-- BEGIN Source document --

English excerpt below:
Background and Purpose of this Document
- On February 12, 2020, Renewable Energy Institute released an information package entitled “5 Fallacies of Japan’s Coal-fired Power Export Policy,“ which showed that the arguments used to justify Japan’s coal-fired power export policy thus far were clearly unfounded.
- This report was mentioned in a press conference given by Environment Minister Shinjiro Koizumi, discussions in the Japanese Diet, and newspaper editorials. On April 1, the Expert Fact Review Committee on Official Assistance for the Export of Coal-fired Power Projects (hereafter “the MOE Committee”) was established under Minister Koizumi.
- At the request of the Ministry of the Environment, on April 21 Renewable Energy Institute submitted “The Move Toward Decarbonization in Asia” to the Fact Review Committee, which outlined the changes occurring in South Korea and China, which had previously pursued coal-fired power exports in a manner similar to Japan, as well as the move toward decarbonization in Southeast Asian nations. The MOE Committee released its summary on May 26, with Minister Koizumi declaring that Japan would aim to shift toward policies that are based on the principle of decarbonization.
|Shift from “sell because people buy” to “don’t export unless doing so helps advance decarbonization” (decarbonization principle)|
- Meanwhile, beginning in April the Ministry of Economy, Trade and Industry held the Round-Table Panel for the Post 2020 Infrastructure Systems Export Strategy, focusing on “streamlining and verification of facts on exports of infrastructure systems that are considered necessary in discussing related measures, taking into account the social situations surrounding the fields of energy and electricity.” On May 21, the panel released its interim report (hereafter “METI Report”). This report proposed proactive measures, highlighting “the need for Japan to contribute to the growing renewable energy market.”
Unfortunately, however, the report included several arguments linked to the rationalization of coal-fired power usage, including underestimating the potential for renewable energy in Southeast Asia and using assumptions based on the IEA scenario, which is not aligned with the Paris Agreement.
- In light of these developments, we are publishing this document in the hope that it will lead to a comprehensive review of the Japanese government’s infrastructure export strategy, resulting in complete cessation of coal-fired power exports and a shift to supporting new energy businesses that serve to advance the expansion of renewable energy sources.
Four Reasons Japan Needs to Cease Coal-Fired Power Exports and Shift to Supporting Renewable Energy Business
(1) The claim that Japan’s coal-fired power plants have world-leading efficiency no longer holds true
- It is clear from the METI Report and materials submitted by power companies to the MOE Committee that the claim that Japan’s coal-fired power plants have world-leading energy efficiency, which formed the main argument for Japan’s coal-fired power export strategy, no longer holds true.

-- END Source document --
-- BEGIN Records supplied --

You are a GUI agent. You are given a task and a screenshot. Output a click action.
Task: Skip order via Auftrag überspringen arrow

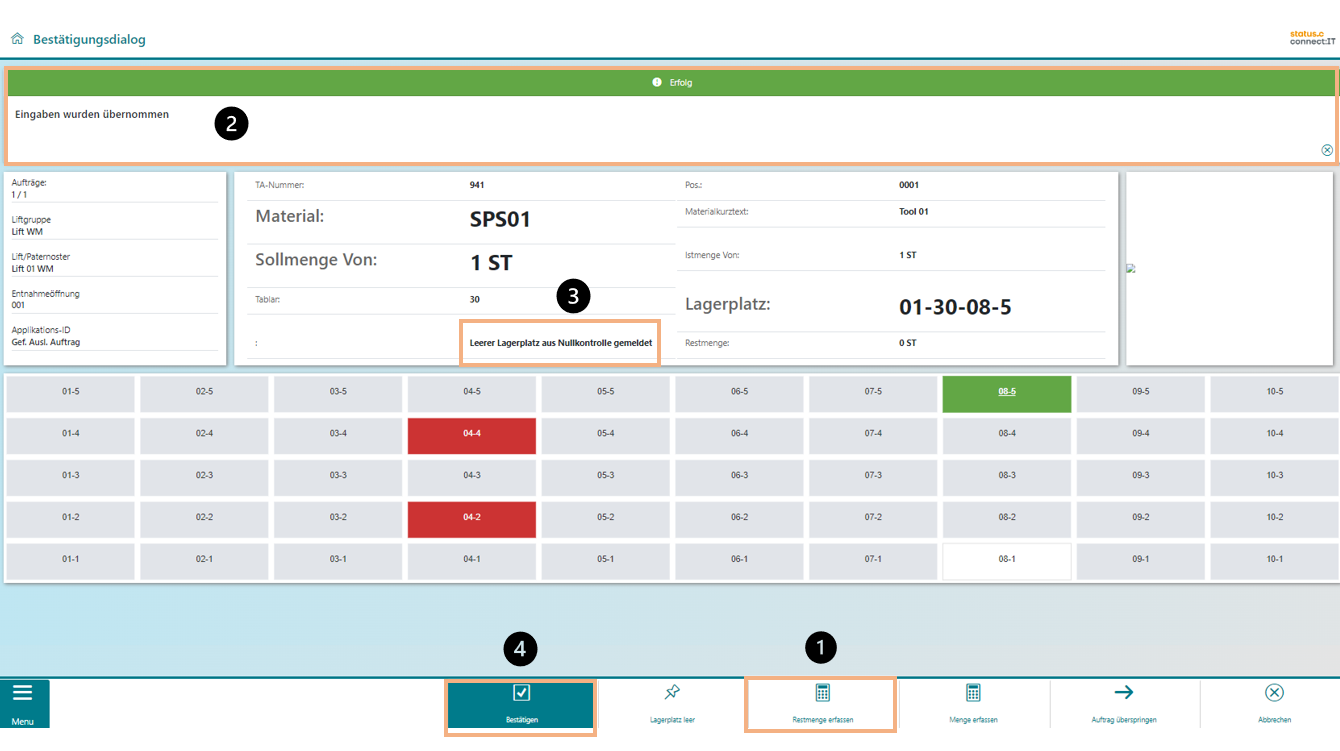coord(1123,693)
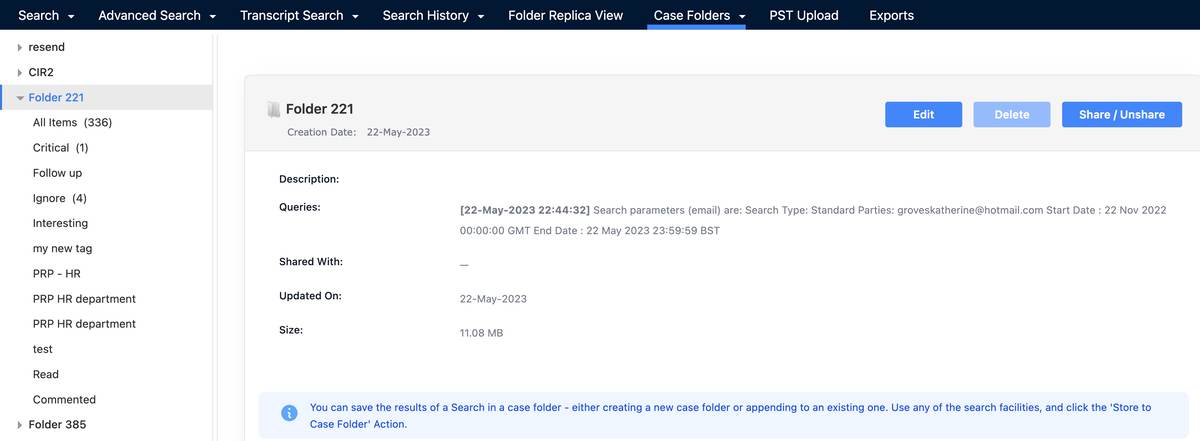
Task: Expand the resend folder tree node
Action: tap(20, 47)
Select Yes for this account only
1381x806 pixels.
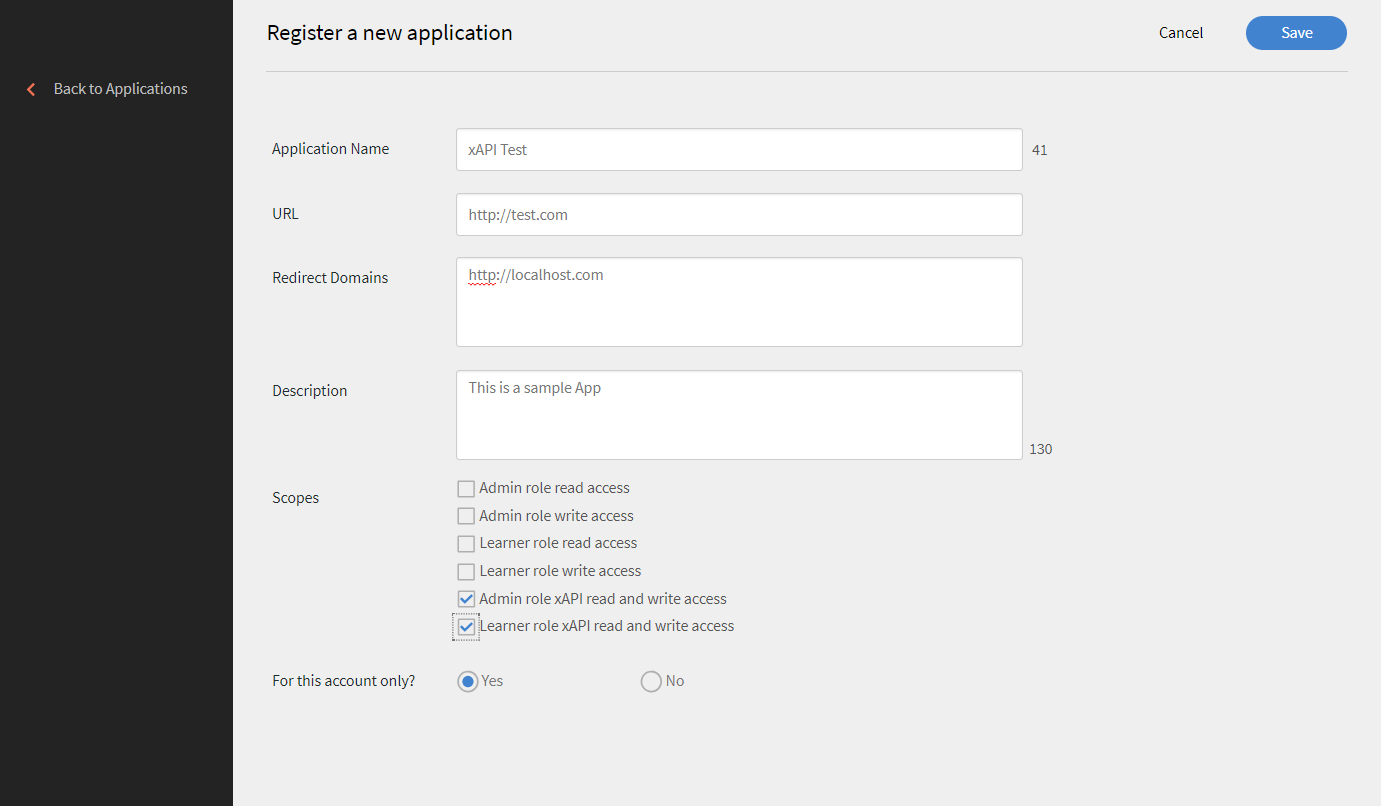(x=467, y=681)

-- END Records supplied --

Required tasks:
[1] In the document on Japan's coal-fired power exports, on what date did the MOE Committee release its summary?
[2] Extract the stretch from "- In light of" through "longer holds true." in the document on Japan's coal-fired power exports.
These lines have no connection to the document on Japan's coal-fired power exports.

The replies:
[1] May 26

[2]
- In light of these developments, we are publishing this document in the hope that it will lead to a comprehensive review of the Japanese government’s infrastructure export strategy, resulting in complete cessation of coal-fired power exports and a shift to supporting new energy businesses that serve to advance the expansion of renewable energy sources.
Four Reasons Japan Needs to Cease Coal-Fired Power Exports and Shift to Supporting Renewable Energy Business
(1) The claim that Japan’s coal-fired power plants have world-leading efficiency no longer holds true
- It is clear from the METI Report and materials submitted by power companies to the MOE Committee that the claim that Japan’s coal-fired power plants have world-leading energy efficiency, which formed the main argument for Japan’s coal-fired power export strategy, no longer holds true.